Optimization

June 22, 2013
By

(This article was first published on Vincent Zoonekynd's Blog , and kindly contributed to R-bloggers)

Many problems in statistics or machine learning are of the form "find the values of the parameters that minimize some measure of error". But in some cases, constraints are also imposed on the parameters: for instance, that they should sum up to 1, or that at most 10 of them should be non-zero -- this adds a combinatorial layer to the problem, which makes it much harder to solve.

In this note, I will give a guide to (some of) the optimization packages in R and explain (some of) the algorithms behind them. The solvers accessible from R have some limitations, such as the inability to deal with binary or integral constraints (in non-linear problems): we will see how to solve such problems.

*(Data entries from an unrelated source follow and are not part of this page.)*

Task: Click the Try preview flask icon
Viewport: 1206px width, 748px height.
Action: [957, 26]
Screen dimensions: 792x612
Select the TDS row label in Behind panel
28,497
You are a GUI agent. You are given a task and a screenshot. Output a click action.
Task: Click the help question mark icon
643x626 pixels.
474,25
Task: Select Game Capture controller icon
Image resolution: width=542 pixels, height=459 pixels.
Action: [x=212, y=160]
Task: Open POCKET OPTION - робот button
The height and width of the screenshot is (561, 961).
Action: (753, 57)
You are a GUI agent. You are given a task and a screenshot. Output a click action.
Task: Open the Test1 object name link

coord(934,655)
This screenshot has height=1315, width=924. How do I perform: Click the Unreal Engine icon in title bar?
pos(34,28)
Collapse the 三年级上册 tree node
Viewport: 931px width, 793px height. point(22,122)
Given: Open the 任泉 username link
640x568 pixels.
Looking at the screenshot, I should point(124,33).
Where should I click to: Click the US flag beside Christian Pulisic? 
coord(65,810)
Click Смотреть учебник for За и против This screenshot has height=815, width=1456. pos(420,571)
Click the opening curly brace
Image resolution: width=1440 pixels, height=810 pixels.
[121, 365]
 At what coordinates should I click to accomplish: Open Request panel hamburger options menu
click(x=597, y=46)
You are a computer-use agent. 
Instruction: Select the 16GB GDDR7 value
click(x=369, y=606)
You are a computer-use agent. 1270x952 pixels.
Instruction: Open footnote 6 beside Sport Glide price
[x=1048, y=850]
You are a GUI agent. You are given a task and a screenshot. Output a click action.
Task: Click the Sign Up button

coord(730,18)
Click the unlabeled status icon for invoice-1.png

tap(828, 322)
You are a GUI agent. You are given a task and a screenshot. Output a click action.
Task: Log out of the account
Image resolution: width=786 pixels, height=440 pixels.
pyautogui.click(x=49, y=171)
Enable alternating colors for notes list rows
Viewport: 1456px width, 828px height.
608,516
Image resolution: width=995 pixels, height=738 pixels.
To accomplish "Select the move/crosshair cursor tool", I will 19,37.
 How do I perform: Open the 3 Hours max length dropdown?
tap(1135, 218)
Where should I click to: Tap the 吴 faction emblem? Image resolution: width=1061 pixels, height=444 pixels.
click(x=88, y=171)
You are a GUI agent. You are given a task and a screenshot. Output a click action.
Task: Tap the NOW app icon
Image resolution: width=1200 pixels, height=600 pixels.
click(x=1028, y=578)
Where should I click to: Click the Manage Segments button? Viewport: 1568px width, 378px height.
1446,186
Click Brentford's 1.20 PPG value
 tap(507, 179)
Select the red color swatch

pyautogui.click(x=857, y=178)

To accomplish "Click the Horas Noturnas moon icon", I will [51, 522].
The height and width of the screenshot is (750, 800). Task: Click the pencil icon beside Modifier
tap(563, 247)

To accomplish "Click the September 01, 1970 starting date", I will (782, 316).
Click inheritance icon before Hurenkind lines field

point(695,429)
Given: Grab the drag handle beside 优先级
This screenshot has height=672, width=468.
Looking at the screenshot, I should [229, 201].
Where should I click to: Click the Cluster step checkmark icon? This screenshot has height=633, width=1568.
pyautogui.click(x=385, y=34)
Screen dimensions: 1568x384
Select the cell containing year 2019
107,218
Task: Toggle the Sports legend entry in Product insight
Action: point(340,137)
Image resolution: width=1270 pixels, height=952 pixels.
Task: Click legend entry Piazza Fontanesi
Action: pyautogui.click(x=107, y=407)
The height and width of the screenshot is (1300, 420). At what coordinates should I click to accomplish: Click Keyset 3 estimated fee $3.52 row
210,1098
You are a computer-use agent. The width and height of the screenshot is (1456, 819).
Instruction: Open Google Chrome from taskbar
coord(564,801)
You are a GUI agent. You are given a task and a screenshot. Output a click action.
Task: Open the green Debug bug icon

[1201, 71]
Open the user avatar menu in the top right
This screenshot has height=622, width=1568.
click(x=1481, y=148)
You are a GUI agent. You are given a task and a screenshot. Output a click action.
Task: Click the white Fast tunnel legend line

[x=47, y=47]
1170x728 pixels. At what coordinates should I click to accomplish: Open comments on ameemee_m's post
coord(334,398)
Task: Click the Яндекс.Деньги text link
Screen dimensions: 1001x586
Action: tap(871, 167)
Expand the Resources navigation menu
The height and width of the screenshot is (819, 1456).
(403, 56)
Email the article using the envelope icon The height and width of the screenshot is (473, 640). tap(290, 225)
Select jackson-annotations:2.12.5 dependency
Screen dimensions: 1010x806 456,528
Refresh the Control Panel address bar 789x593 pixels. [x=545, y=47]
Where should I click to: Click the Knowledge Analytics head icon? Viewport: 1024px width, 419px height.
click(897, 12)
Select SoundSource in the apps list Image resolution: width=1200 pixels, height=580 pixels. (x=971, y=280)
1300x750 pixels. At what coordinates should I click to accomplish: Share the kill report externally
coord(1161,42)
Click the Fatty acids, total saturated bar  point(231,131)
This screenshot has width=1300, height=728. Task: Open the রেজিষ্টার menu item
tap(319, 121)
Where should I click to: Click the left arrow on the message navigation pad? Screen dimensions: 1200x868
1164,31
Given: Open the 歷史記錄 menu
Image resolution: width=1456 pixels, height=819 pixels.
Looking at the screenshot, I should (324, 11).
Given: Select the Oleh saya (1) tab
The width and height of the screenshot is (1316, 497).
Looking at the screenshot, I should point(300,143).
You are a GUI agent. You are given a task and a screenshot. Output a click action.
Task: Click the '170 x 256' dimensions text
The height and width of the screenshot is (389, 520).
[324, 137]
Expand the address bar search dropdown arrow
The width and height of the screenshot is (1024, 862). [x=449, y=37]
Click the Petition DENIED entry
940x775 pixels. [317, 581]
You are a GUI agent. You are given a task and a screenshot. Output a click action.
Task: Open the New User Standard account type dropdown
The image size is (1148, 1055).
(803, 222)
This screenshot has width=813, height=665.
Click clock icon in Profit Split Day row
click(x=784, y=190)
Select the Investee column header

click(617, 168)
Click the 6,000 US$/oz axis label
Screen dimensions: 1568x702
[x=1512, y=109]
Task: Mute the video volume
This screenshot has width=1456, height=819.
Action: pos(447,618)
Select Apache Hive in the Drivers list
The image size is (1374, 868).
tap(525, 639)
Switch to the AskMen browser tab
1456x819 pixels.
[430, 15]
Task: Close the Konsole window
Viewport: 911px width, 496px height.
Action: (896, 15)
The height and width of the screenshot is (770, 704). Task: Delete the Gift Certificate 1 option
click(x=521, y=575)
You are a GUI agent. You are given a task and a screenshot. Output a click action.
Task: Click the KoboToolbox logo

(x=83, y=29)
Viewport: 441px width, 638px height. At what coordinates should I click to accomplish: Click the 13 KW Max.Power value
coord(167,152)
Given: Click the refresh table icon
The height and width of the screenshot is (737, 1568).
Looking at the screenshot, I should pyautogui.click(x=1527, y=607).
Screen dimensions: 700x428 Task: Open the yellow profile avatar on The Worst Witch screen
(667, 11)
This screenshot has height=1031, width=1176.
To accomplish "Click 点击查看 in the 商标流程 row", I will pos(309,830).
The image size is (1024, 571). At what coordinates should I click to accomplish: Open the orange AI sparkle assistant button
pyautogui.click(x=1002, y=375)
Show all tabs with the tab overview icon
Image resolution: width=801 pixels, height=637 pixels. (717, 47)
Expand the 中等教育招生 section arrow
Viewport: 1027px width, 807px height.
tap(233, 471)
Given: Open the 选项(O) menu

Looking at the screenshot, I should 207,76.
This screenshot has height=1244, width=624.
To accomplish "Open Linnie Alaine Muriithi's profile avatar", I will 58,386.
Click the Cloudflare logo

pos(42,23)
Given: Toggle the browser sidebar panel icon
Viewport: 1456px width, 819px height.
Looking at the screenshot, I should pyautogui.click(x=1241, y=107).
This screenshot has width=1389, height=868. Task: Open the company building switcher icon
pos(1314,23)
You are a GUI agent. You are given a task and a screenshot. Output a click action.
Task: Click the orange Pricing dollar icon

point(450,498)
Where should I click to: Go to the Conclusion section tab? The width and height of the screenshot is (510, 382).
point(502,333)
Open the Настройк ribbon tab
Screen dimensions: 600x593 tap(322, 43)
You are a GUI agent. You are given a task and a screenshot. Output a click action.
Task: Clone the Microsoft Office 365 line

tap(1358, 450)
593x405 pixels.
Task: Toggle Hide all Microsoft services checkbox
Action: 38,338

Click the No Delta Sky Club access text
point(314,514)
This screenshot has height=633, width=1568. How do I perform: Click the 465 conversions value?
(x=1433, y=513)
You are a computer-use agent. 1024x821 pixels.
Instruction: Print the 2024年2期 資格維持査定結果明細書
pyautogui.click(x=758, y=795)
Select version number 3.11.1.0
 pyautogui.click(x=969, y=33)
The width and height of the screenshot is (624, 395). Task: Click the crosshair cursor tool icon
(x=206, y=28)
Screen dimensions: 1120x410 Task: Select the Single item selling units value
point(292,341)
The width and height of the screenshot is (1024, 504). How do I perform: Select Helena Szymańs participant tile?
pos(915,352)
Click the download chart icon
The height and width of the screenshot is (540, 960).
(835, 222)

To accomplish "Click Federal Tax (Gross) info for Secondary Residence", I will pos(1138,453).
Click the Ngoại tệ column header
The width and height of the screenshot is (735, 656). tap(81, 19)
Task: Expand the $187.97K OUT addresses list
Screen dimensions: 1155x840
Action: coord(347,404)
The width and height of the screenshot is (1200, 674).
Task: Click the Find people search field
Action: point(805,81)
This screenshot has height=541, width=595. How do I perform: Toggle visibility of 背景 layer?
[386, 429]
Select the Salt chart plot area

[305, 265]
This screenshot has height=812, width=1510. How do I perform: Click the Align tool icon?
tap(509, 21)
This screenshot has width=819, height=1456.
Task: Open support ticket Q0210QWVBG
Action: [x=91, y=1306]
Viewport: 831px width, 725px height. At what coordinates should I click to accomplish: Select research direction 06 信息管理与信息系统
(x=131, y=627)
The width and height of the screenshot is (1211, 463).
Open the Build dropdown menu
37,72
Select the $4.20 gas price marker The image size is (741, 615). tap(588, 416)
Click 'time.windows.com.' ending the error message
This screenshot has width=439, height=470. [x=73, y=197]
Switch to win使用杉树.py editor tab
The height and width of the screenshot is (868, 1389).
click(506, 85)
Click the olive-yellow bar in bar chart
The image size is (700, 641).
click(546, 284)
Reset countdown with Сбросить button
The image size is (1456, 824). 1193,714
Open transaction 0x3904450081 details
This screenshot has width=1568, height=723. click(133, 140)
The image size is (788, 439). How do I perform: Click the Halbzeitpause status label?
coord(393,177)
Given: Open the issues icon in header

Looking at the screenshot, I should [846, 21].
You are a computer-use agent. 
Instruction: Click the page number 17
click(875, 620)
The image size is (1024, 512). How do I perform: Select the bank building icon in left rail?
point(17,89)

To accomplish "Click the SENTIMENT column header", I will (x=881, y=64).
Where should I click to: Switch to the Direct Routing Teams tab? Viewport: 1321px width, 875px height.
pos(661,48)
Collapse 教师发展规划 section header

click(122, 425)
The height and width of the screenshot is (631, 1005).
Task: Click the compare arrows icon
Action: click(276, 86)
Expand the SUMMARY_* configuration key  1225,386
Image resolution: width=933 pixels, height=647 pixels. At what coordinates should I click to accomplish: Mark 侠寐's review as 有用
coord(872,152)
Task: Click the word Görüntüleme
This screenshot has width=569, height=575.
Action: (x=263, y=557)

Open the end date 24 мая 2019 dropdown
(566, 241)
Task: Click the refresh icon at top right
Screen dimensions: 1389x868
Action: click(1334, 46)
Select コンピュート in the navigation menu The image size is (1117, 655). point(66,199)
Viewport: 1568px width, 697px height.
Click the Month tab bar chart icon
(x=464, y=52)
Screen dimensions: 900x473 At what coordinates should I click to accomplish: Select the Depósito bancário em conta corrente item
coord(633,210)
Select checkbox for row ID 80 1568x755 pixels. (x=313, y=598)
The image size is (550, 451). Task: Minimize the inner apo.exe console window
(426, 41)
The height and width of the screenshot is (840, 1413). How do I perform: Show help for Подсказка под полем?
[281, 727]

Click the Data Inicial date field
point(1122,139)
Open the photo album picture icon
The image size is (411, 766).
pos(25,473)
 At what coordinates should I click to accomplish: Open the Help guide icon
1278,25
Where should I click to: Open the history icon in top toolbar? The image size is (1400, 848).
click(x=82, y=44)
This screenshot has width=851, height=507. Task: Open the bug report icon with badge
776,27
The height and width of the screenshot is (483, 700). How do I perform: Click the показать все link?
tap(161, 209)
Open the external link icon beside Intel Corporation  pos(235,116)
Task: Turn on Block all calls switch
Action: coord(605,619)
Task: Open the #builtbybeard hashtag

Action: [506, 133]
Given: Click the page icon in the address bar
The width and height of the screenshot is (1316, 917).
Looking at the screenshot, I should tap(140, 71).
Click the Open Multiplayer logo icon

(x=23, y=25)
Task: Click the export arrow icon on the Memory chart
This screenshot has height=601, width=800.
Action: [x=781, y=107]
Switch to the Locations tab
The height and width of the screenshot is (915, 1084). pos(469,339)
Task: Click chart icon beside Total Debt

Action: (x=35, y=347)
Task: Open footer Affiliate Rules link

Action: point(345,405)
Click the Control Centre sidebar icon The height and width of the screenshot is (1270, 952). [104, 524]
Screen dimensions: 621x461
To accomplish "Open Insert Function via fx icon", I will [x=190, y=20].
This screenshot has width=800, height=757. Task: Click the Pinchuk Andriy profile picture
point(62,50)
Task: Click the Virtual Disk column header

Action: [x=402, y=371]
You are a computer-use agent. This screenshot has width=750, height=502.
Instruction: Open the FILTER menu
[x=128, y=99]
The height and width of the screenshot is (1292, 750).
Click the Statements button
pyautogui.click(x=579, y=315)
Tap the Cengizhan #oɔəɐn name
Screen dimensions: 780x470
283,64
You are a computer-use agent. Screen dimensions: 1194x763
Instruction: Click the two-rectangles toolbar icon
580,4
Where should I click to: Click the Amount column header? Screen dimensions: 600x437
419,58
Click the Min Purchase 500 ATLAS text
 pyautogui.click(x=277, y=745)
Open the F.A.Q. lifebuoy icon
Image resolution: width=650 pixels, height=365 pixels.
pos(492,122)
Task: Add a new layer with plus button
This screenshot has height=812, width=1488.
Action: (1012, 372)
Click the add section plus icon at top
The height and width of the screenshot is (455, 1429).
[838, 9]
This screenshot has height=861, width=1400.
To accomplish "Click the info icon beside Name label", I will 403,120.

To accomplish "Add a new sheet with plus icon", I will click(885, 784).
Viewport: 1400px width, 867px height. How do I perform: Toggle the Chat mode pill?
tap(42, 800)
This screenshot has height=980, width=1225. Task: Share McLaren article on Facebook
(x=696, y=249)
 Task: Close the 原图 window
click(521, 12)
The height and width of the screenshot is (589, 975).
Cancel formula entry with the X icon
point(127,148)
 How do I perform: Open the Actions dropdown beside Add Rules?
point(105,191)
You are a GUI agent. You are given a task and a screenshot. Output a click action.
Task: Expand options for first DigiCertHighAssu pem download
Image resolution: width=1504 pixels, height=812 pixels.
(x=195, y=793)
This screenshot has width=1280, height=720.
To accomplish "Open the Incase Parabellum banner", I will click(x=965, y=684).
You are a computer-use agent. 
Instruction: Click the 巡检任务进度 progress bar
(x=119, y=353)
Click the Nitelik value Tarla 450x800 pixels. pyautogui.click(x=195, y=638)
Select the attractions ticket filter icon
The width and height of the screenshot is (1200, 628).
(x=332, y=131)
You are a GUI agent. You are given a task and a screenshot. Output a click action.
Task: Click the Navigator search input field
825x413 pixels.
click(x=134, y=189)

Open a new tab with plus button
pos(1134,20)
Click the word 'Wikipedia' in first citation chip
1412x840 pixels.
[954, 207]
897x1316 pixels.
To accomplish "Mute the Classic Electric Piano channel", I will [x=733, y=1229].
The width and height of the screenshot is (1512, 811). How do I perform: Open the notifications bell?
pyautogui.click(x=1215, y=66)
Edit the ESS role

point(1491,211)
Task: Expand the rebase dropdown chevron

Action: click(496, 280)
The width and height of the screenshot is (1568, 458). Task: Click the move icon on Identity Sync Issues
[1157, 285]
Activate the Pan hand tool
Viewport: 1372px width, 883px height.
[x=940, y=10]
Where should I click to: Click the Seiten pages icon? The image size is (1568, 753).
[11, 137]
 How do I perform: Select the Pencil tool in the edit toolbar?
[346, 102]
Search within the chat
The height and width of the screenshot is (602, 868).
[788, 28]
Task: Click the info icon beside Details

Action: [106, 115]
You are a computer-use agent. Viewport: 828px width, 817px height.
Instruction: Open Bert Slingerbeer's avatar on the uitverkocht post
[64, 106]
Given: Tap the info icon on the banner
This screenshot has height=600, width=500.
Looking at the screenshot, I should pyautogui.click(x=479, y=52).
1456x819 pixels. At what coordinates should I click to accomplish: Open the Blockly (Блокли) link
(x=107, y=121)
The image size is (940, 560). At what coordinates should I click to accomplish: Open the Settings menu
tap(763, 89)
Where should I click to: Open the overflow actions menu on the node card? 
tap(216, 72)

When you start to use optimization software, you struggle to coax the problem into the form expected by the software (you often have to reformulate it to make it linear or quadratic, and then write it in matrix form). This is not very user-friendly. We will see that it is possible to specify optimization problems in a perfectly readable way.

# Actual R code
x <- variable(5)
minimize( sum(abs(x)) + sum(x^2) - .2*x[1]*x[2] )
x >= 0
x <= 1
sum(x) == 1
x[1] == x[2] 
r <- solve()

Many of the examples will be taken from finance and portfolio optimization.